» Data for analysis
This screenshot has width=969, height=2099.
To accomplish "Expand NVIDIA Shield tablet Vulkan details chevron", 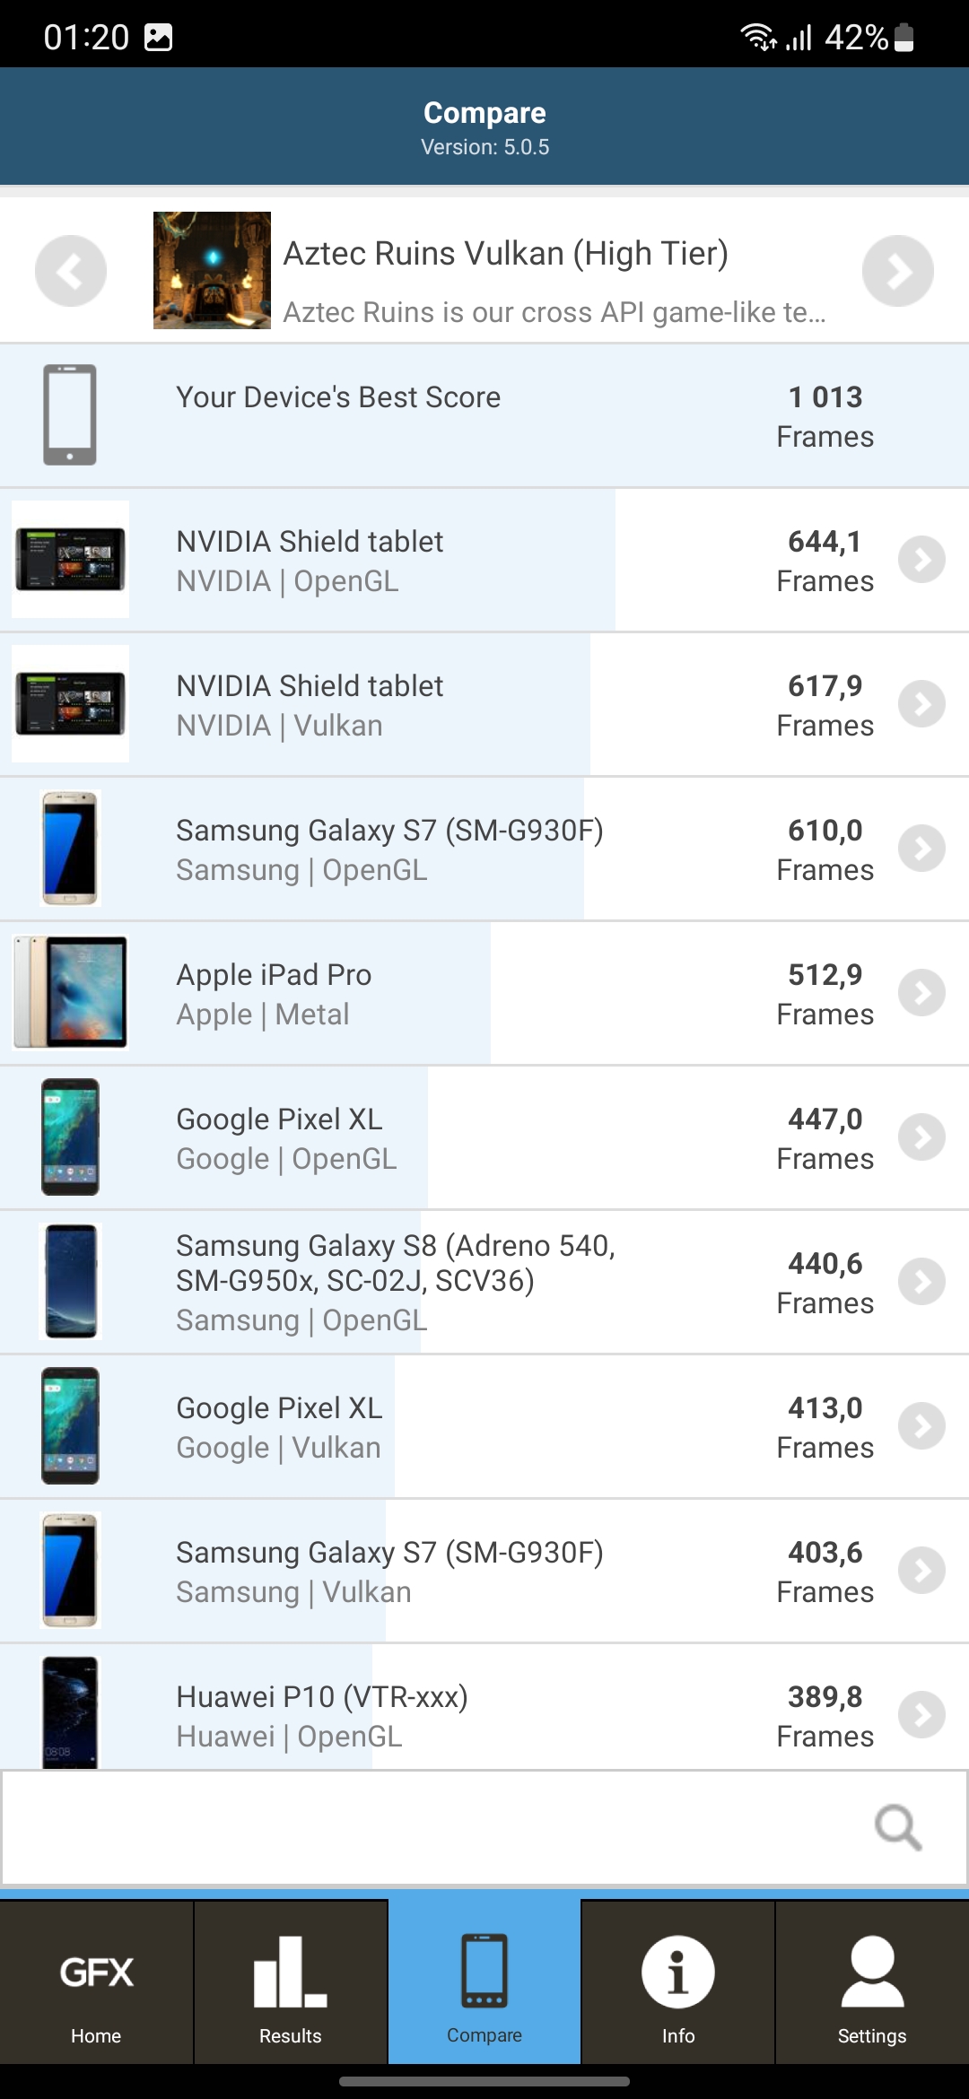I will [x=922, y=705].
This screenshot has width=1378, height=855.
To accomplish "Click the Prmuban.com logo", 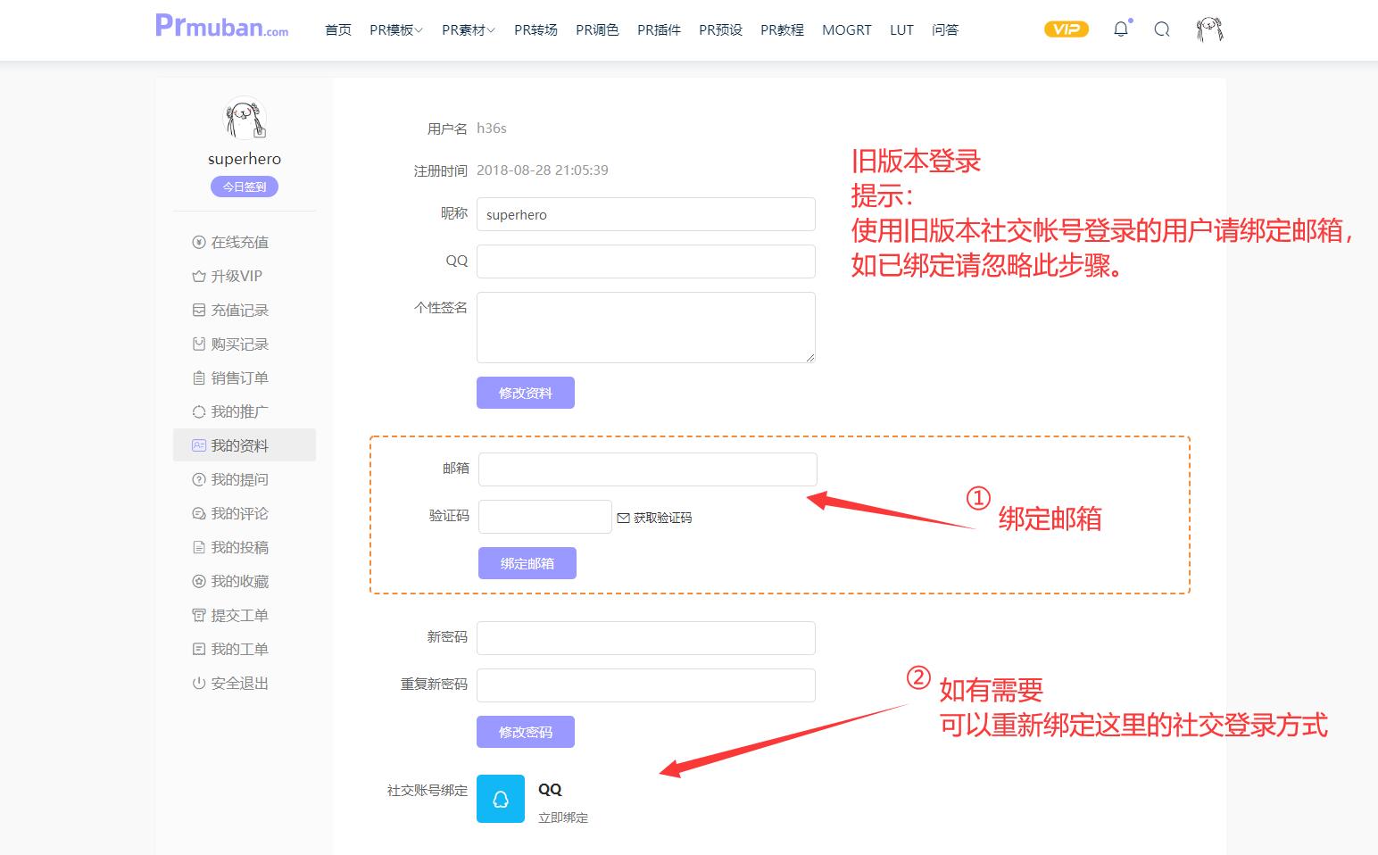I will point(221,27).
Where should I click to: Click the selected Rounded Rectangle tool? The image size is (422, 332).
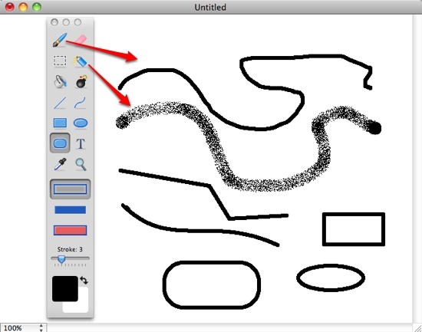60,143
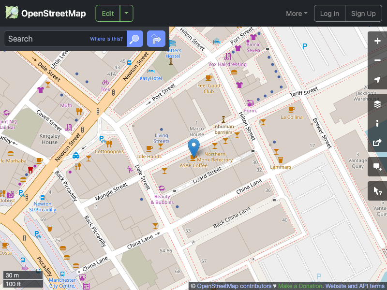Image resolution: width=387 pixels, height=290 pixels.
Task: Click inside the Search input field
Action: 58,39
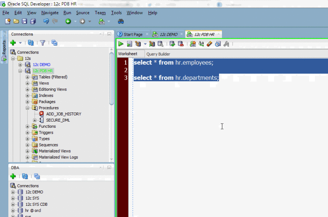Run the statement with the green play icon

coord(121,44)
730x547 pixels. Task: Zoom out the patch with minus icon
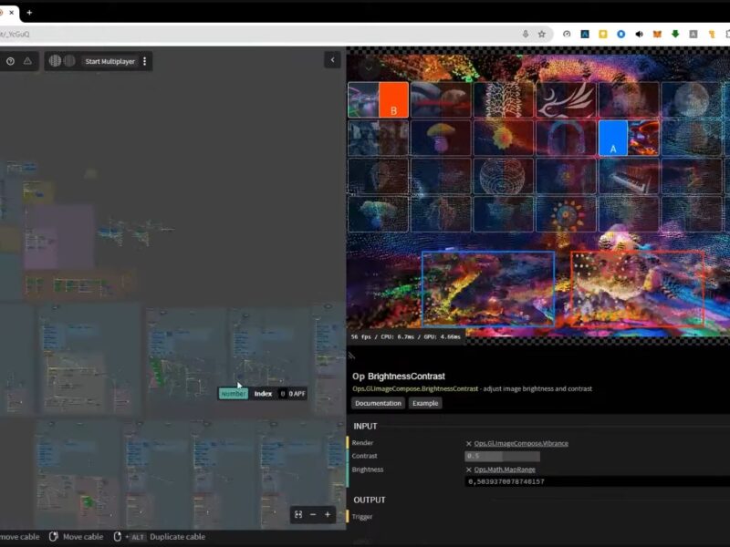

» What the exercise asks
Out of the data above, return each line where the word "This" can be found.

» Reply
This screenshot has width=969, height=2099.
This screenshot has width=1378, height=855.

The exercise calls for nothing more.